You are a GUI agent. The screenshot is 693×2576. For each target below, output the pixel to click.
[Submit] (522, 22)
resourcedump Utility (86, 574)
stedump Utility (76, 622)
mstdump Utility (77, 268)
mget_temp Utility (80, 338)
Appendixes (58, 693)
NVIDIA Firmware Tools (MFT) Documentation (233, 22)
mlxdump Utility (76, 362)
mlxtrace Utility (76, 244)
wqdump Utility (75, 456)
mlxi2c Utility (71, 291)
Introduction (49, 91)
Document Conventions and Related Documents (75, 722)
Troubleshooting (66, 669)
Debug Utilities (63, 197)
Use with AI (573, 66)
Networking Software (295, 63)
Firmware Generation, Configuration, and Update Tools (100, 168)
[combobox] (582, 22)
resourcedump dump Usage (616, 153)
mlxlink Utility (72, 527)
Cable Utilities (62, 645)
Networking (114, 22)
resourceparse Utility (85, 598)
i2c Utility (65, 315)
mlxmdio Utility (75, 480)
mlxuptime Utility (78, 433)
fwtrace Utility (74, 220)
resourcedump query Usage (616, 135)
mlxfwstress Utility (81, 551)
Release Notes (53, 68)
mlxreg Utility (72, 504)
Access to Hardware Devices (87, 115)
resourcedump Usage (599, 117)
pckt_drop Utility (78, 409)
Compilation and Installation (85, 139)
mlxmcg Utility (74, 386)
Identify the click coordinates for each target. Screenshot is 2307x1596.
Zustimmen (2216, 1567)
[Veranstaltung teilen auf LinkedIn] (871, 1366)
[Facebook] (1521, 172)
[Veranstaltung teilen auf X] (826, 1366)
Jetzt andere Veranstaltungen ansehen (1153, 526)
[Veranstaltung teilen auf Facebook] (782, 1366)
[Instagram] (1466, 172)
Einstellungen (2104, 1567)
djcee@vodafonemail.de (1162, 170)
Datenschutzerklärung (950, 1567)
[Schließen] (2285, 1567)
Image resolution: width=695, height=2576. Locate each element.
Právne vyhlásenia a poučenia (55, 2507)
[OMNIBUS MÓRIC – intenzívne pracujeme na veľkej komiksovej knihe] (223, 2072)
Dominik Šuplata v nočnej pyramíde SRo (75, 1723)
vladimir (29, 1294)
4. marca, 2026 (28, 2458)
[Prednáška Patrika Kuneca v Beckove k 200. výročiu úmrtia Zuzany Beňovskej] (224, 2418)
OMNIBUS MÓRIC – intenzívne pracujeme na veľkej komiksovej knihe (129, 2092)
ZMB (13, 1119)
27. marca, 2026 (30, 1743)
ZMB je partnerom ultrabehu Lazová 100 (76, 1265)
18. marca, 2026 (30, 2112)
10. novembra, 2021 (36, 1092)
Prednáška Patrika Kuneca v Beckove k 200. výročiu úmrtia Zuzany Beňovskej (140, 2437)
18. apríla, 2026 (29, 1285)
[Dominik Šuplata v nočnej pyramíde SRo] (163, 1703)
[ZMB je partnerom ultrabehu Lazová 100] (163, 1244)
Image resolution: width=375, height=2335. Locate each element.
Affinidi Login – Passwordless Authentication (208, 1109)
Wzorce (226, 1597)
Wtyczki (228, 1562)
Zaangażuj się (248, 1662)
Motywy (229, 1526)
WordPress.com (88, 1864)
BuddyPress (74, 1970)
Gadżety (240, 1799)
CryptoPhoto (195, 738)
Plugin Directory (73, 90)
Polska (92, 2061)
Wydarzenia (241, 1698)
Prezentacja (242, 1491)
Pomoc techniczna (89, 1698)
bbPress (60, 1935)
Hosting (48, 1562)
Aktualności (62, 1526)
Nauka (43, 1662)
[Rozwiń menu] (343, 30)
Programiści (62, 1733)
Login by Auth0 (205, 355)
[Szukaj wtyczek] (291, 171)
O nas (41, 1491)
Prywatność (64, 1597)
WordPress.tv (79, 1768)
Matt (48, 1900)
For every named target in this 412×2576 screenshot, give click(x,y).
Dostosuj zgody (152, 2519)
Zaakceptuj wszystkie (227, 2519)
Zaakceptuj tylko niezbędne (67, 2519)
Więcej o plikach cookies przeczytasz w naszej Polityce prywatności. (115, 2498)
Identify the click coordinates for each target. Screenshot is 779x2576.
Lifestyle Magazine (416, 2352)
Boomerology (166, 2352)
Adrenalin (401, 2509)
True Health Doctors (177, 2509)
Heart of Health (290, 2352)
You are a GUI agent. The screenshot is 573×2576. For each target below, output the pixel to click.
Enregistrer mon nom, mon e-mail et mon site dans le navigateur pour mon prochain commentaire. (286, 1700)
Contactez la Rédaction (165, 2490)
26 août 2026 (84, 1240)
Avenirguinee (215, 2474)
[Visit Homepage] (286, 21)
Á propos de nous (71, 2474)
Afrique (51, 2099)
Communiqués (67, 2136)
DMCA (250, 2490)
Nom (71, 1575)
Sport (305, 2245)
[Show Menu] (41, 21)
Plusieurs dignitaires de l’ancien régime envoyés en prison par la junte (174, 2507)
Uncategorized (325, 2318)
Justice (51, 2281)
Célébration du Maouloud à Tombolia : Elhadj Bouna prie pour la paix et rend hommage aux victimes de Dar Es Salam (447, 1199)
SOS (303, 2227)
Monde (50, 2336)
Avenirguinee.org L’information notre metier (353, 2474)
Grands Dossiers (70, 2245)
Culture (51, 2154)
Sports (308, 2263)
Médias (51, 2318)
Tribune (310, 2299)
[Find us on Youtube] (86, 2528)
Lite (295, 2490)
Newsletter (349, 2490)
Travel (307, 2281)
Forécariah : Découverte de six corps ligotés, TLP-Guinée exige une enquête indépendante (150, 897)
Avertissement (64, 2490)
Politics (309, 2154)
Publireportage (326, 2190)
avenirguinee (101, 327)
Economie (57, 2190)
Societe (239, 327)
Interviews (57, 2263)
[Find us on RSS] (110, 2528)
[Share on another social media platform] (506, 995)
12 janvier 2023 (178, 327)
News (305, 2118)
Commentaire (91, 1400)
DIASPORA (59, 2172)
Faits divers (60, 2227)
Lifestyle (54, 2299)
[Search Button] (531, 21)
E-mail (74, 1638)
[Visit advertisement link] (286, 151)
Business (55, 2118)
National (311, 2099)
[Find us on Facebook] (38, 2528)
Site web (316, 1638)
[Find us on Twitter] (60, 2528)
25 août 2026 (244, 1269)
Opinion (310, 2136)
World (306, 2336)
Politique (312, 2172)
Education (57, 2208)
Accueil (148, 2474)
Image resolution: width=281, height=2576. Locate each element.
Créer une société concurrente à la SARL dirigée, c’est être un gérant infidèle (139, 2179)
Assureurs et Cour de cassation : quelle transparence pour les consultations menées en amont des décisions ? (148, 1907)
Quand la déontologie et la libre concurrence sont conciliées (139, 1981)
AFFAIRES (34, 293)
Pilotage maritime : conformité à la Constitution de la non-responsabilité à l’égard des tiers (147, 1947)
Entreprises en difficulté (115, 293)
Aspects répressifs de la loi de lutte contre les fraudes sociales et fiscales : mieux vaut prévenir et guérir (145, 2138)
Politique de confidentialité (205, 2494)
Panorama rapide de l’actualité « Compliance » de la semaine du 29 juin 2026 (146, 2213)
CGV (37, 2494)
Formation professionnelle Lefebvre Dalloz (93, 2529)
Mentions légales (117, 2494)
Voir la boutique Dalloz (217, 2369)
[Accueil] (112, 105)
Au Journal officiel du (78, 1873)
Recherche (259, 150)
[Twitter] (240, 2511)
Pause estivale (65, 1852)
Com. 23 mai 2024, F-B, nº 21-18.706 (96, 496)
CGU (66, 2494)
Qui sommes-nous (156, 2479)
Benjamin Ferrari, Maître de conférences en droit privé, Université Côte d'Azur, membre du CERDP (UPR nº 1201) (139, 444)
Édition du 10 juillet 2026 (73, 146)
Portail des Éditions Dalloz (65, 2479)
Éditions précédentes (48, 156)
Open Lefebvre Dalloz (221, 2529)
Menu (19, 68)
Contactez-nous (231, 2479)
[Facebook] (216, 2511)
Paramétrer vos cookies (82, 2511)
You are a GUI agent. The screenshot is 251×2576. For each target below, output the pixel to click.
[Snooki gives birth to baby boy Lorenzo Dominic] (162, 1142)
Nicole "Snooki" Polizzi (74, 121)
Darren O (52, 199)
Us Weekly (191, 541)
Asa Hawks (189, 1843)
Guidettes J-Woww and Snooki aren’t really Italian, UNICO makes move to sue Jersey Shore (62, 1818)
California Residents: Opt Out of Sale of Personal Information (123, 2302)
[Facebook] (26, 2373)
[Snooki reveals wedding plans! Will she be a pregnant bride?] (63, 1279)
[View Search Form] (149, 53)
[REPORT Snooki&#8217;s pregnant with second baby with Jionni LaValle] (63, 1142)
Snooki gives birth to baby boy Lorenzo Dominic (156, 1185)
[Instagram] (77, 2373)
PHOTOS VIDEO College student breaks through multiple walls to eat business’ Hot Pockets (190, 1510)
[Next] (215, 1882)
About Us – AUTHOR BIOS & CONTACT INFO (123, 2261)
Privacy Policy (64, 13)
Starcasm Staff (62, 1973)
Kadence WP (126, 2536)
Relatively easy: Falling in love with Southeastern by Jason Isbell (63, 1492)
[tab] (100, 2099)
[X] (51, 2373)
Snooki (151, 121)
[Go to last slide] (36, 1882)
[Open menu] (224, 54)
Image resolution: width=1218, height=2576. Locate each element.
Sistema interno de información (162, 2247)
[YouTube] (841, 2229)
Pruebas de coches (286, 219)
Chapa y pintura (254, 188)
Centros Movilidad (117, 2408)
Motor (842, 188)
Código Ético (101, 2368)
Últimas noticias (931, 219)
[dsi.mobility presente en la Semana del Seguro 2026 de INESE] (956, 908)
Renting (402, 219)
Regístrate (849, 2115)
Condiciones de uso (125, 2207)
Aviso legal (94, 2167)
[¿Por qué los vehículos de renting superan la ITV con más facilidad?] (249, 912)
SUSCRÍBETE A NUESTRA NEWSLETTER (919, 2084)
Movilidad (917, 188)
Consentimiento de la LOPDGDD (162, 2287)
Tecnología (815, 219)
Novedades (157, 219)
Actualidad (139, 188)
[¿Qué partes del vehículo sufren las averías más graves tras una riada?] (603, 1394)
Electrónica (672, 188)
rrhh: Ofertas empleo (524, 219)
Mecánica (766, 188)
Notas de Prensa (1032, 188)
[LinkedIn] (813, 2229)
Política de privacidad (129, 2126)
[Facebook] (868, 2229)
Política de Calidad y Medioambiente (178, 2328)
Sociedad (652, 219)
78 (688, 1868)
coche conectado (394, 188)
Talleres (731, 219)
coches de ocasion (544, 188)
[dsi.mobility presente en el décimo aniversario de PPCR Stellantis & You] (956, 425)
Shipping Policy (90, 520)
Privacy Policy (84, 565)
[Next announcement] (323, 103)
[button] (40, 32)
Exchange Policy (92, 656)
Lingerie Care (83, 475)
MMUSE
══════════════════════════════
Once you find the line with "18. apríla, 2026 (29, 1285)" in the entries above, output it and each line after it up to and including the line with "Nauka (43, 1662)", and nothing else.

## TASK SOLUTION:
18. apríla, 2026 (29, 1285)
[Dominik Šuplata v nočnej pyramíde SRo] (163, 1703)
[ZMB je partnerom ultrabehu Lazová 100] (163, 1244)
Image resolution: width=375, height=2335. Locate each element.
Affinidi Login – Passwordless Authentication (208, 1109)
Wzorce (226, 1597)
Wtyczki (228, 1562)
Zaangażuj się (248, 1662)
Motywy (229, 1526)
WordPress.com (88, 1864)
BuddyPress (74, 1970)
Gadżety (240, 1799)
CryptoPhoto (195, 738)
Plugin Directory (73, 90)
Polska (92, 2061)
Wydarzenia (241, 1698)
Prezentacja (242, 1491)
Pomoc techniczna (89, 1698)
bbPress (60, 1935)
Hosting (48, 1562)
Aktualności (62, 1526)
Nauka (43, 1662)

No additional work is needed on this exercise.